I will also consider invitations to give talks on the social impact of recommender systems, particularly with regards to bias and discrimination; principles of recommender systems; and evaluating recommender systems.
This is my normal research seminar, primarily targeted for researchers and advanced undergraduate students in computer science, information science, and related disciplines. I am continuously updating this talk; its last major rewrite was Fall 2018.
Title: User, Agent, Subject, Spy: Information Systems for Human Flourishing
Length: 50 minutes (plus questions)
Every day, information access systems mediate our experience of the world beyond our immediate senses.

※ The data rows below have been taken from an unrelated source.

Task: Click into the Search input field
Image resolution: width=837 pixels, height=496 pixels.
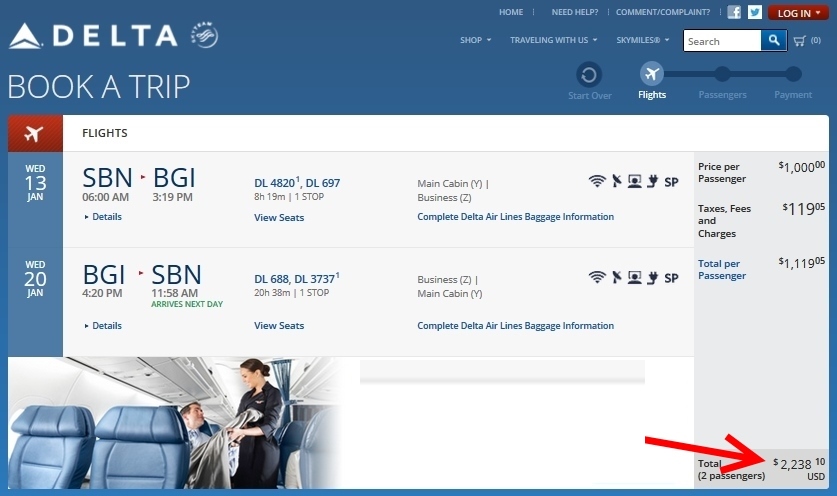Action: click(721, 41)
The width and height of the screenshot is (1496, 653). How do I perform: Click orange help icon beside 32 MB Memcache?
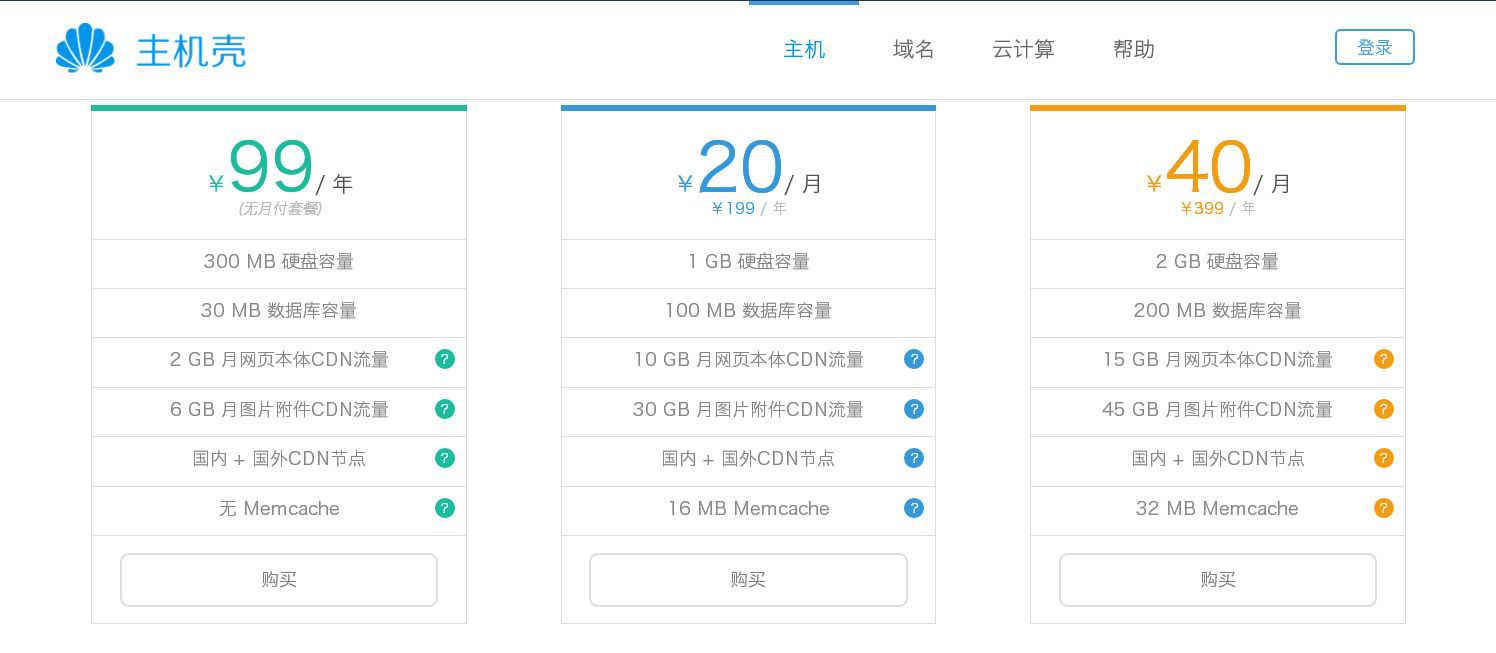point(1384,508)
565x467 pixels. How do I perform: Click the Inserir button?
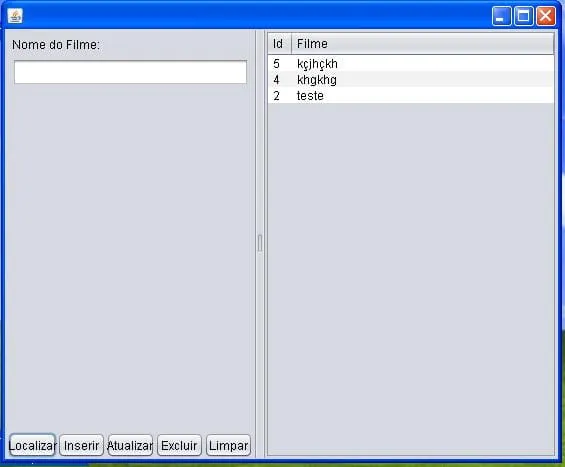tap(81, 445)
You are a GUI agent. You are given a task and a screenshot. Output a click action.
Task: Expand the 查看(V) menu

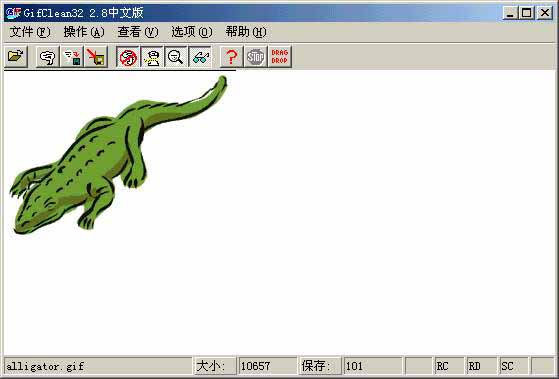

Google helps us find what we seek, Amazon and Netflix recommend things for us to buy and watch, Apple News gives us the day's events, and BuzzFeed guides us to related articles. These systems deliver immense value, but also have profound influence over how we experience information and the resources and perspectives we see.
I will report on several projects using data analysis and simulation to illuminate the ways in which the algorithms underlying these systems, such as collaborative filters, respond to various human factors reflected in the input and response data that drive them. We probe how recommender system experiments respond to systematically missing data that bias the experimental results, how they interact with patterns in their input that may reflect historical or ongoing discrimination, and other individual and social human concerns.
I will also discuss system-building and experimental work we are engaged in to understand how users perceive and interact with the recommendation and retrieval systems they use, and to develop novel systems that empower users to leverage information to improve their lives and work. Our current project in this space is tool that helps K–12 teachers find new readings to enhance their classroom instruction.
All these projects are a part of our broad vision to ensure information systems are responsive to the needs and well-being of the people they affect.
This talk presents a higher-level view of my research work, targeted at undergraduate students who are not necessarily in computer science.
Title: Making Information Systems Good for People
Length: 50 minutes (plus questions)
Every day, we interact with countless information systems enhanced by artificial intelligence: Google helps us find what we seek, Amazon and Netflix recommend things for us to buy and watch, Apple News gives us the day's events, BuzzFeed guides us to related articles, and VISA assesses whether our morning coffee is a fraudulent purchase. These systems deliver immense value, but also have profound influence over how we experience information and the resources and perspectives we see.
In this talk, I will explain the basic principles of modern data-driven artificial intelligence systems, and present some of the work that I and others are doing to measure their human impact and ensure that they are good for the people they affect: that they provide value, minimize harm, and produce outcomes that treat people fairly. I will pay particular attention to recommender systems, the algorithms that suggest products and articles, and how they do or do not meet their users' needs.
This is a shorter, higher-level talk on ethics and user engagement in designing and evaluating recommender systems.
Title: Responsible Recommendation
Length: 20 minutes
I gave this talk at the Brussels Data Ethics meeting.
Dr. Michael Ekstrand is an assistant professor in the Department of Computer Science at Boise State University, where he co-directs the People and Information Research Team (PIReT, pronounced ‘pirate’). He studies human-computer interaction and artificial intelligence, working to ensure information access systems — particularly recommender systems — are good for the people they affect. He received his Ph.D in 2014 from the University of Minnesota, building tools reproducible research and examining user-relevant differences in recommender algorithms with the GroupLens research group; leads the LensKit open-source software project for enabling high-velocity reproducible research in recommender systems; and co-created the Recommender Systems specialization on Coursera with Joseph A. Konstan from the University of Minnesota. In 2018 he receieved the NSF CAREER award to fund his study of recommender system response to biases in input data and experimental protocols and their projected impact under various technical and sociological conditions.